NEW YORK, Jan 5, 2026, 04:55 ET — Premarket
- COP rose in early premarket dealing as investors weighed a potential shift in U.S. policy toward Venezuela’s oil sector.
- The rally extends Friday’s gain and puts the stock back within reach of key chart levels.
- Focus now turns to Washington’s next steps on sanctions and ConocoPhillips’ Feb. 5 earnings update.
ConocoPhillips shares were up 6.5% at $102.99 in premarket trading, according to Public.com data. Premarket trading takes place before the regular U.S. session opens at 9:30 a.m. ET, when liquidity is typically thinner and bid-ask spreads can widen. Public
The move follows weekend developments in Venezuela that have put U.S. oil companies’ long-running expropriation claims back on the radar. U.S. officials have told oil executives that a return to Venezuela would likely require significant upfront investment before firms can expect to recover money tied to past nationalizations, two people familiar with the outreach told Reuters. Reuters
That matters for ConocoPhillips because Venezuela has been a lingering headline risk and potential upside option for years, rather than a core operating driver. Investors are now trying to handicap the size, timing and strings attached to any recovery, at a time when energy equities are highly sensitive to policy shifts and crude-price direction.
Oil prices slipped early Monday despite the geopolitical shock. Brent was down 0.8% at $60.26 a barrel and U.S. West Texas Intermediate fell 0.9% to $56.79, Reuters reported. “Any meaningful recovery in Venezuelan output is likely to take considerable time,” UBS strategist Giovanni Staunovo said, while Raymond James analysts said production could rise by a few hundred thousand barrels per day by end-2026 but would require significant investment.
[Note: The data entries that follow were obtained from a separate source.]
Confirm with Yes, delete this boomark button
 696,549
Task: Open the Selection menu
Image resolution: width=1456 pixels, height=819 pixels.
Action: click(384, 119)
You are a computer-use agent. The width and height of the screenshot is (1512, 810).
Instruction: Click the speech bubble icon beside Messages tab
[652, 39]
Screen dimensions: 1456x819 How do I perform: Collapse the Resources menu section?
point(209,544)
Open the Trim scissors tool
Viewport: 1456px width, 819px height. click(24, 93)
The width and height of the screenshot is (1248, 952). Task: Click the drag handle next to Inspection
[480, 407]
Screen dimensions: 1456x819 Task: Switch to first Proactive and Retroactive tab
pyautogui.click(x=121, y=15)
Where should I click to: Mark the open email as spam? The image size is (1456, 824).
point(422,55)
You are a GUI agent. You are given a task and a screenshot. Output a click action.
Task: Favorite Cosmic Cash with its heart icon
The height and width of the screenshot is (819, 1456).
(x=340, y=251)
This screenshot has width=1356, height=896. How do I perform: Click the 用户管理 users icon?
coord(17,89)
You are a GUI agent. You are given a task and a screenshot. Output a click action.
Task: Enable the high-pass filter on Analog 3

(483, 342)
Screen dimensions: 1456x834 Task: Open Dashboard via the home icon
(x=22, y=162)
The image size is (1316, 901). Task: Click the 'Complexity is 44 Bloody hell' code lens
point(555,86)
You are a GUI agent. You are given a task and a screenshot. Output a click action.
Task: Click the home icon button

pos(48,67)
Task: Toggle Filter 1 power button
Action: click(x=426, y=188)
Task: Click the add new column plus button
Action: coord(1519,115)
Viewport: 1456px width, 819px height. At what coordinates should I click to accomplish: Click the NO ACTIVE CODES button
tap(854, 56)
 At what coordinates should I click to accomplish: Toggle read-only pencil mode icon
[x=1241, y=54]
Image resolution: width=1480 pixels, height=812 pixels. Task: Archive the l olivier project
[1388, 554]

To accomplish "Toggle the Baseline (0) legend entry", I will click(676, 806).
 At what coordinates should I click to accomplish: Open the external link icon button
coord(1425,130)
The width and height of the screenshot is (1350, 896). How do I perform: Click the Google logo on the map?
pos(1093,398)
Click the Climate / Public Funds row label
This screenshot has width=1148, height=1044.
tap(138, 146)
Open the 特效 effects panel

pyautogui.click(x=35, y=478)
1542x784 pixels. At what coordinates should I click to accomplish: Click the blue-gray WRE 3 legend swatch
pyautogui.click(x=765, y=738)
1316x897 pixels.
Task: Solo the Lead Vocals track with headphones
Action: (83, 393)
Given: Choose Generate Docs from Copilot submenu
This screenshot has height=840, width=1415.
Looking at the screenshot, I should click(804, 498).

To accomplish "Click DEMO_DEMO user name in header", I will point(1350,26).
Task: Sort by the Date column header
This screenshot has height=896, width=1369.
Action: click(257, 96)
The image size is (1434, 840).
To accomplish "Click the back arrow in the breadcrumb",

For COP, that backdrop cuts both ways. A clearer route to settle claims could support the stock, but softer crude prices can quickly offset sentiment in the sector because upstream producers’ cash flow is tied closely to oil and gas benchmarks.
The stock closed Friday at $96.70, up 3.3% on the day, after trading between $93.13 and $96.94, with about 7.0 million shares changing hands. That left the stock about 9% below its 52-week high of $106.20, a level some traders treat as near-term resistance after sharp moves. MarketWatch
Investors will watch whether the early premarket bid holds once the opening bell brings deeper liquidity. They will also be scanning for fresh signals on sanctions and any company commentary that clarifies what, if anything, might change operationally in Venezuela.
But the Venezuela trade carries obvious downside scenarios. If policy stays restrictive or the political transition turns messy, the timeline for any recovery could stretch out while raising legal, security and capital risks, and an eventual rise in Venezuelan supply would add to longer-term pressure on crude prices.